## [Supplied passage]
◇ ◇ ◇ ◇ ◇
Young: I’m not sure on the exact numbers, but the stimulus plan has very specific guidelines for use. You can’t use it to pay pension obligations or hire more police and firefighters. So it definitely helps, but it does nothing to help in certain areas.

I saw several encouraging signs. The first is more of a welcome change in how local leaders approach Flint’s problems. I think the city has finally realized it will take smaller, more incremental changes to turn the city around. There’s no big fix. It’s taken a long time to get to this point, but remember that Flint had perhaps the broadest middle class in America and the highest per capita income level in the ’60s. It took a long time for folks to realize that prosperity was gone and we couldn’t get it back quickly. The city seems to accept that Flint isn’t going to return to the glory years anytime soon. It’s concentrating on the few resources it has — higher education in the form of a University of Michigan-Flint campus downtown, a large community college, a big vocational school and Kettering University. The city is also trying to hold the line on neighborhoods that are tilting the wrong way. And the shrinking city plan is being implemented, albeit slowly.

NC: I spent a little time trying to get a handle on where the people are in Flint. It looked to me like they’re in the southwest part of town. Are there parts of Flint that seem to be fairly healthy?
◇ ◇ ◇ ◇ ◇
## [Dataset extract]
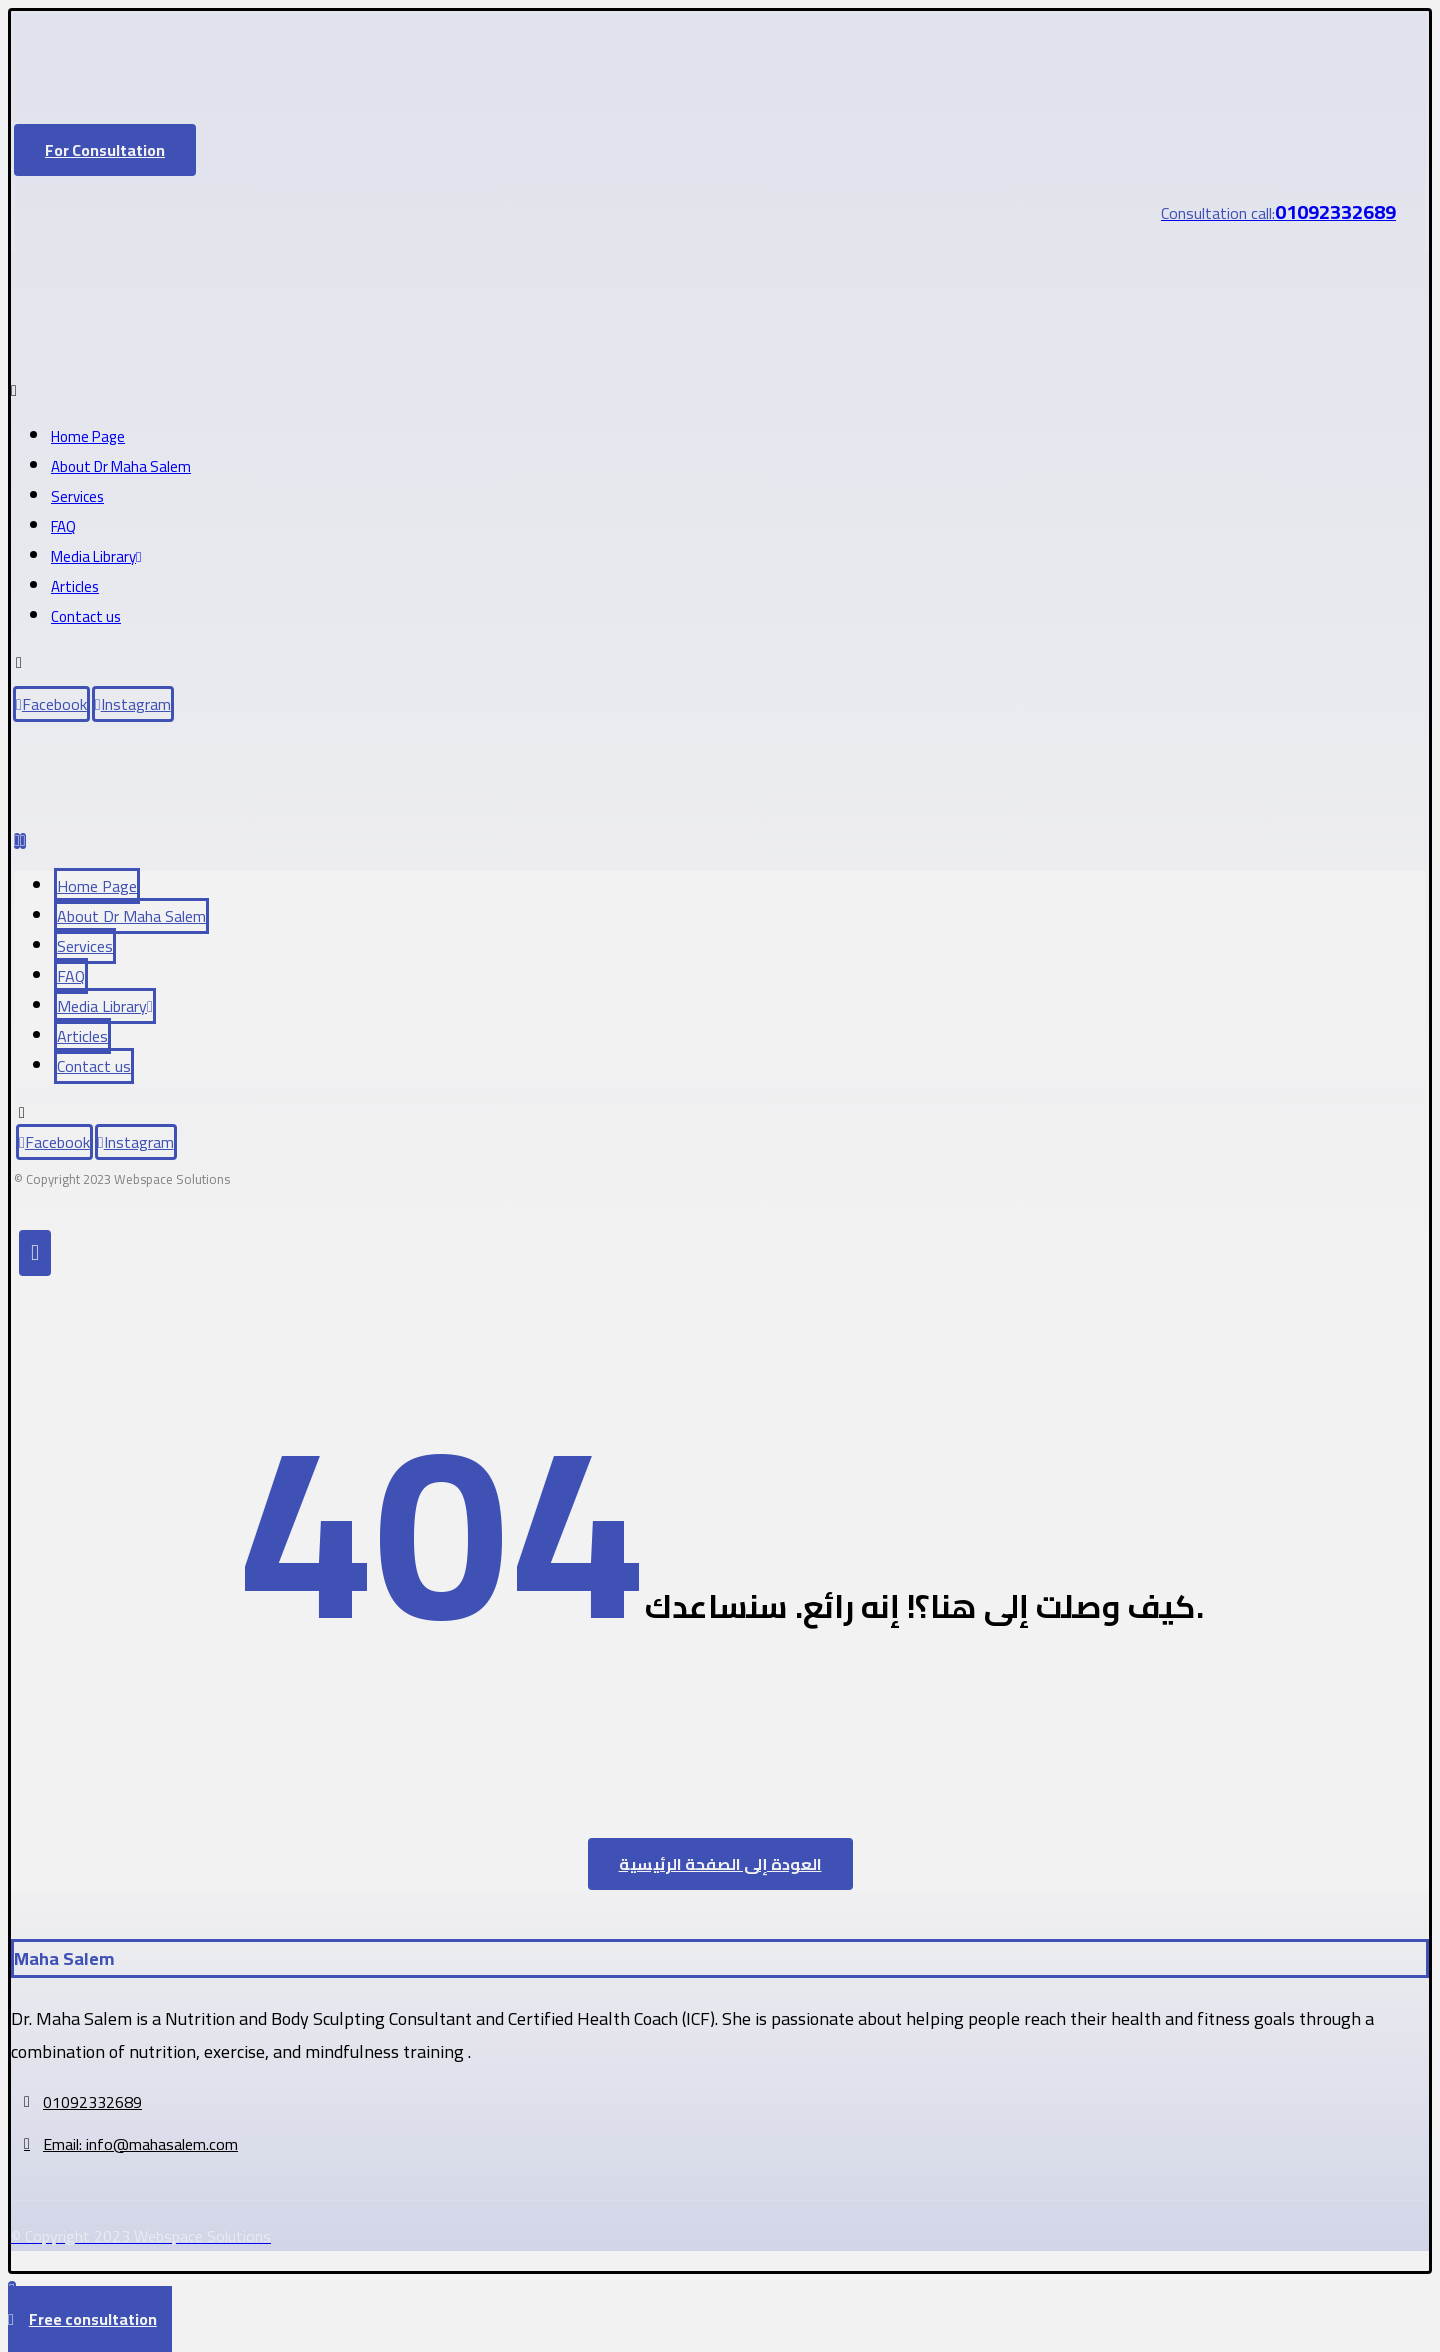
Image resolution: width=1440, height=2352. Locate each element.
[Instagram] (133, 704)
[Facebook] (51, 704)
◇ ◇ ◇ ◇ ◇
## [Direction]
Please write out the Flint interview passage again in full, word for word. This material was taken from a different source than the passage.

## [Problem solution]
Young: I’m not sure on the exact numbers, but the stimulus plan has very specific guidelines for use. You can’t use it to pay pension obligations or hire more police and firefighters. So it definitely helps, but it does nothing to help in certain areas.

I saw several encouraging signs. The first is more of a welcome change in how local leaders approach Flint’s problems. I think the city has finally realized it will take smaller, more incremental changes to turn the city around. There’s no big fix. It’s taken a long time to get to this point, but remember that Flint had perhaps the broadest middle class in America and the highest per capita income level in the ’60s. It took a long time for folks to realize that prosperity was gone and we couldn’t get it back quickly. The city seems to accept that Flint isn’t going to return to the glory years anytime soon. It’s concentrating on the few resources it has — higher education in the form of a University of Michigan-Flint campus downtown, a large community college, a big vocational school and Kettering University. The city is also trying to hold the line on neighborhoods that are tilting the wrong way. And the shrinking city plan is being implemented, albeit slowly.

NC: I spent a little time trying to get a handle on where the people are in Flint. It looked to me like they’re in the southwest part of town. Are there parts of Flint that seem to be fairly healthy?